The following year, Dr. Rodchenkov’s lab came under fire, and its accreditation was suspended by the World Anti-Doping Agency (WADA). The lab was forced to shut down and Grigory to resign. Fogel, realizing the much greater story unfolding in real time, skillfully shifts the film’s focus from smuggling urine into Russia to extracting Grigory out of the country safely. Having fled his native Russia, leaving his wife and children behind, the former track and field athlete finds himself on the run once more. He hides out at Bryan’s California beach house, receives a federal grand jury subpoena, and blows the whistle on years of state-sponsored doping in an exclusive interview with The New York Times. Amid scandal and perhaps treason, Grigory has transformed from affable cheat to Russia’s Edward Snowden, having somewhat ironically fled the country from which Snowden was granted asylum.
During shockingly candid interviews with Bryan, Grigory delves into details of his means and methodology for successfully avoiding detection during the Sochi Olympics, a winter games for which Russian athletes were awarded a record-high 13 gold medals. During this time obtaining positive results for Russia meant any and all tested samples came back negative. Bryan also secures interviews with investigators within WADA and the International Olympic Committee (IOC) responsible for looking into and penalizing Russia for said scandal.
Set against the backdrop of George Orwell’s 1984, a favorite of Grigory’s that was banned and burned under Stalin, the film employs effective use of doublethink. In the beginning, Grigory is a co-conspirator perpetrating deceit on a global scale. He has always been complicit in state-sponsored doping as head of the lab. However, through the lens of context and circumstance, Grigory is reimagined as a heroic whistleblower. He has always been plagued by guilt and wants expose the criminal conspiracy. By playing with the dystopian plot of 1984, Bryan challenges and reverses the viewer’s own understanding of truth versus fact, especially when it comes to Grigory’s complicity in this criminal conspiracy. And just like that, what we thought of Grigory is called into question. As we see him grappling with the sudden and mysterious death of a dear colleague, we (along with him) are forced to reckon with the full scale of what he has done and the imminent danger he is in.
Like the novel, Icarus — nominated for Documentary Feature at next month’s Academy Awards and now streaming on Netflix — makes the distinction between truth (the actual issues and circumstances of an event) and fact (what are believed to be the issues and circumstances of an event) and then explores the social-political-ethical-moral nuances of the manipulation of facts in order to control individuals and societies for political gain. In archival footage, Putin weaponizes “doublethink” as he advocates for justice independent from politics, his every word eerily resounding like an indication of and misdirection from the 2016 election meddling to come.

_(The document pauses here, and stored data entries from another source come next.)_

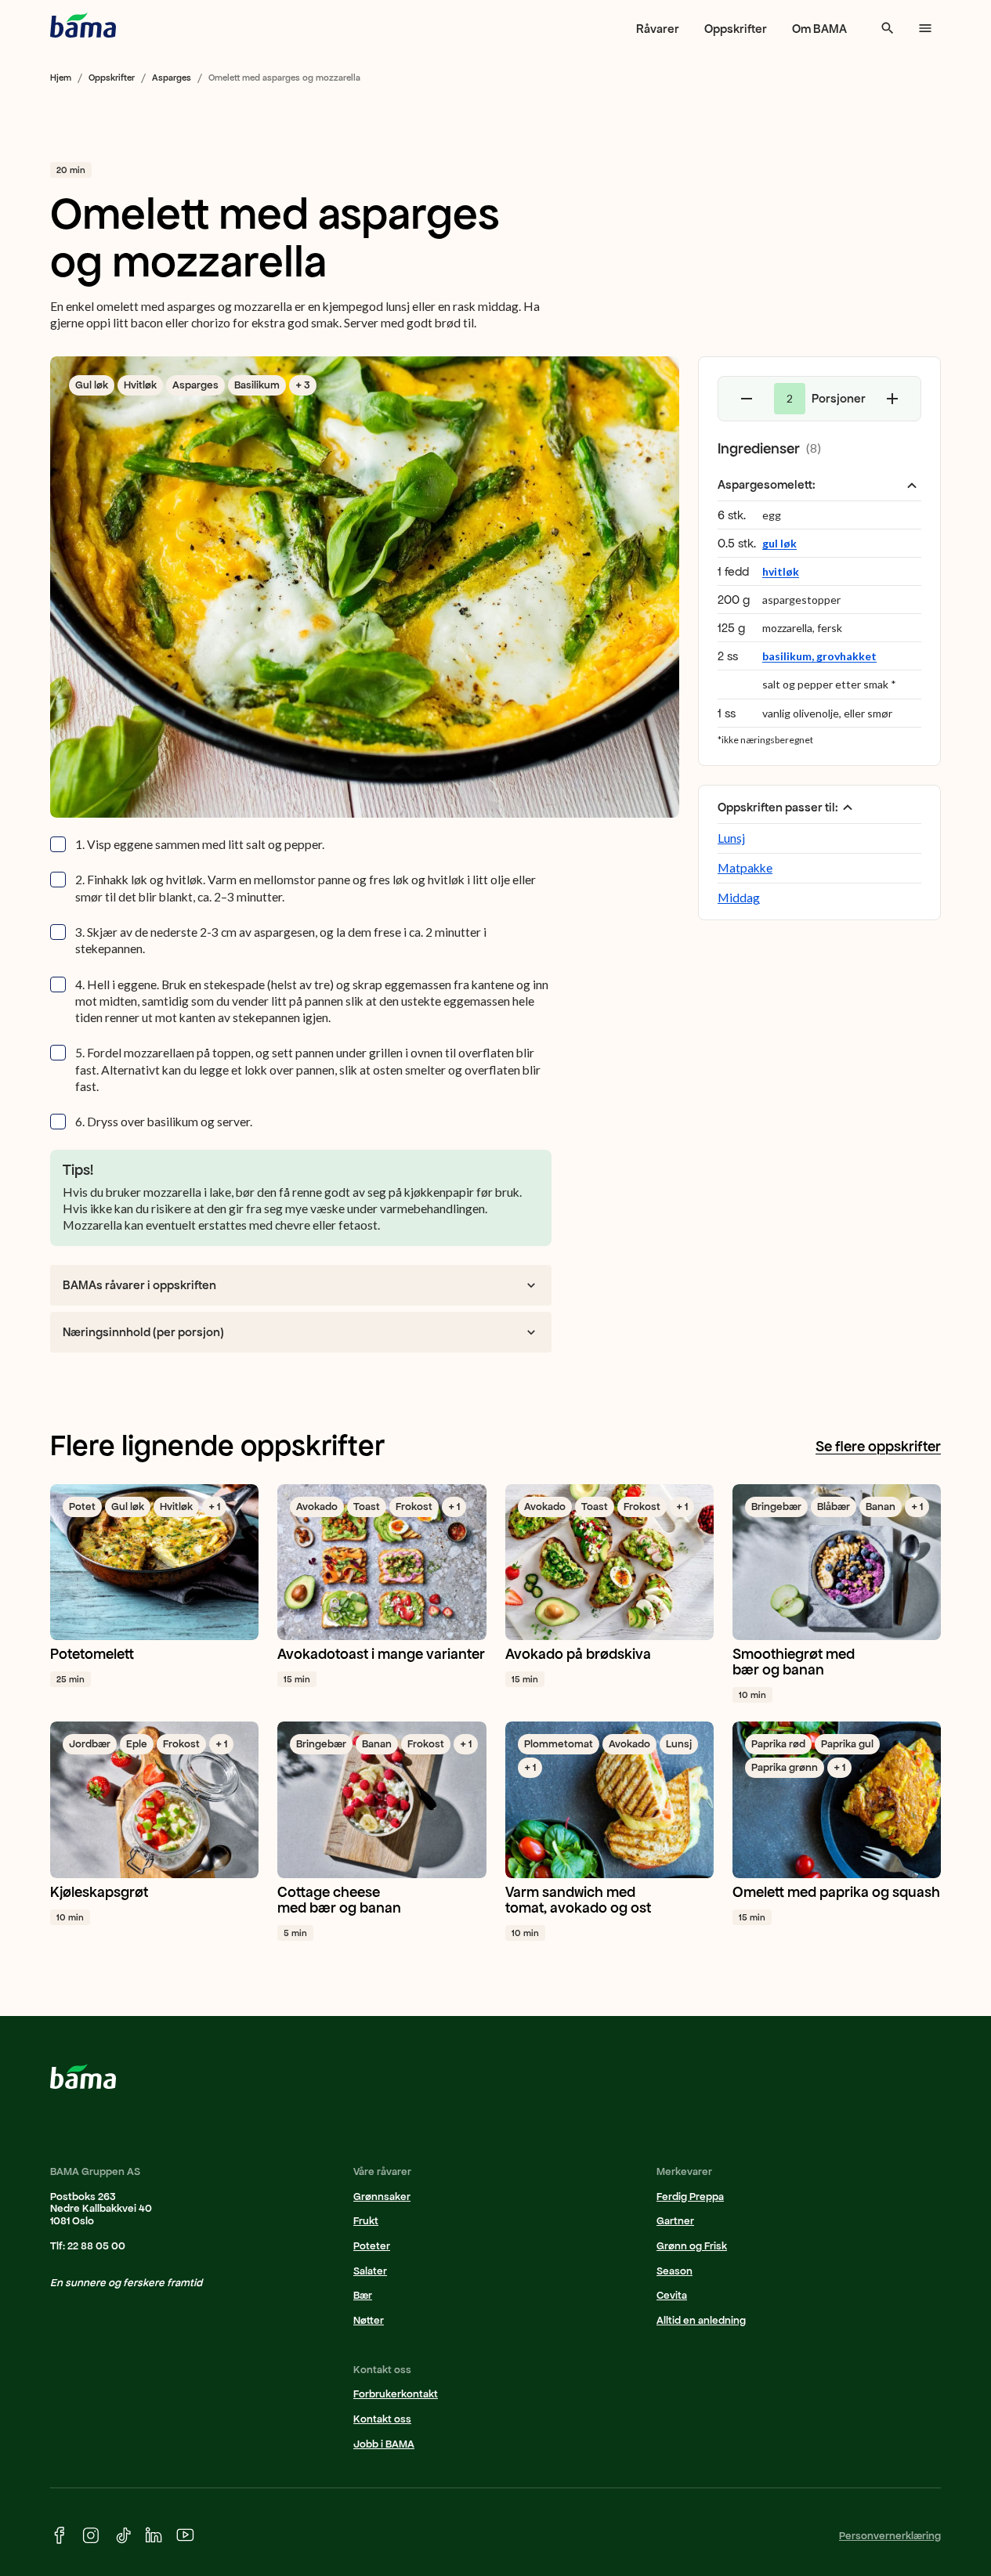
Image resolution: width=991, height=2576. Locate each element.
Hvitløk (140, 385)
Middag (739, 898)
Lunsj (731, 838)
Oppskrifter (735, 28)
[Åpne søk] (887, 28)
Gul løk (91, 385)
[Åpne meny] (925, 28)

During one talking head, former WADA president Dick Pound questions, “Why would I watch an event that’s fixed?” In a way, Fogel sees this as a directive, a challenge. Traditionally, documentary is a fixed event. The information is already out in the world, existing for all to know. Despite these constraints or perhaps because of them, Fogel crafts a suspenseful thriller from this presently occurring and prescient scandal. By filming contemporaneously and following each twist and turn in the story, Fogel proves that people don’t watch for displays of excellence or meritocratic victories. We tune in for the drama.

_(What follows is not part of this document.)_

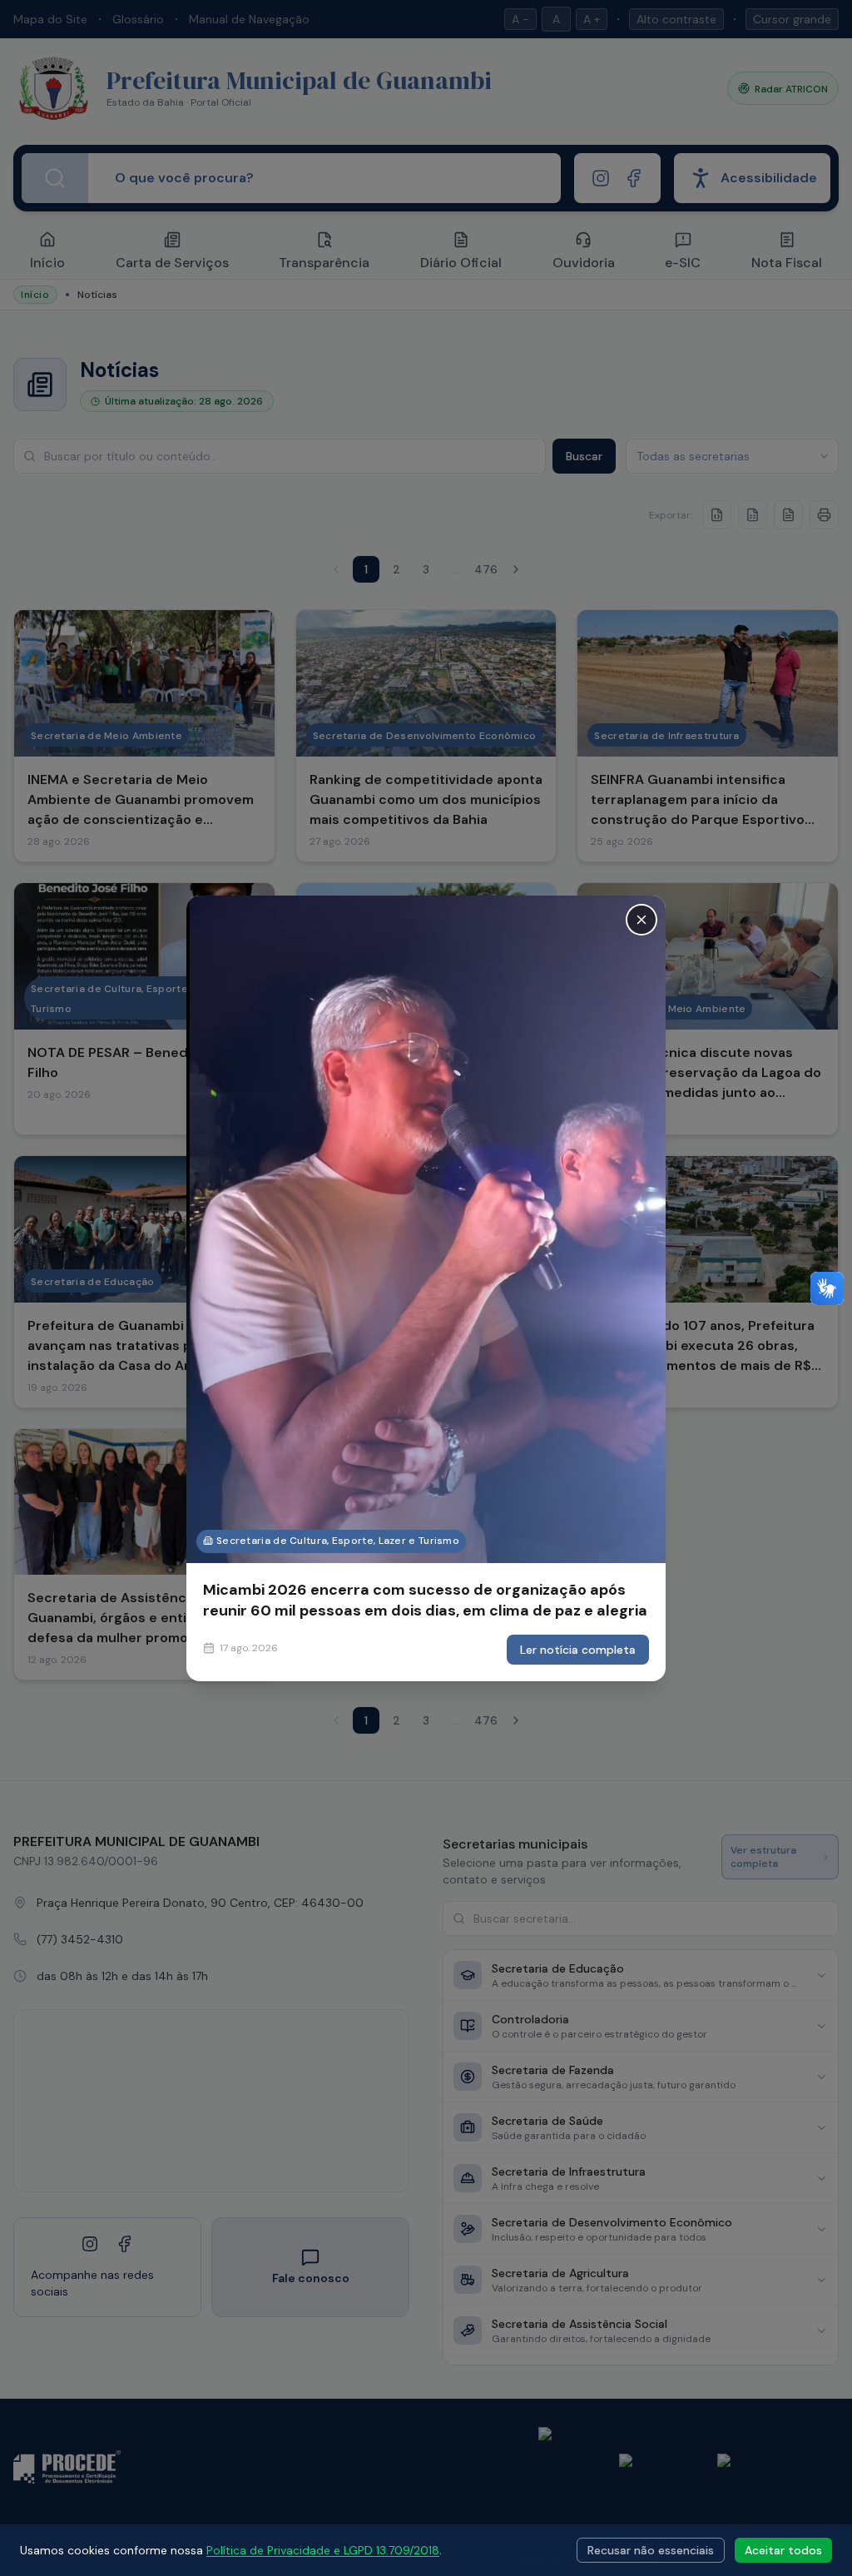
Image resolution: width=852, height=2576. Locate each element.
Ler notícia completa (578, 1649)
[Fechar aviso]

Speaking of which, the film’s title, Icarus, is one of dramatic irony. Mixed metaphors aside, if Grigory is not Orwell’s Winston, then the Russian Federation is certainly not Icarus. All evidence (and Grigory’s testimony) pointed to a longtime conspiracy of state-sponsored cheating. WADA confirmed such findings in its investigation, only to have the Olympic Committee ignore its retaliatory recommendations, and allow Russian athletes the opportunity to compete in Rio. The Russians did not tragically suffer failure at the hands of hubris. They got away with it. While poor Icarus, having ignored his father’s prognostications, flew too close to the sun and died of his own over-ambition. With his excellent and ambitious documentary, Fogel narrowly avoids the sun and such a fate.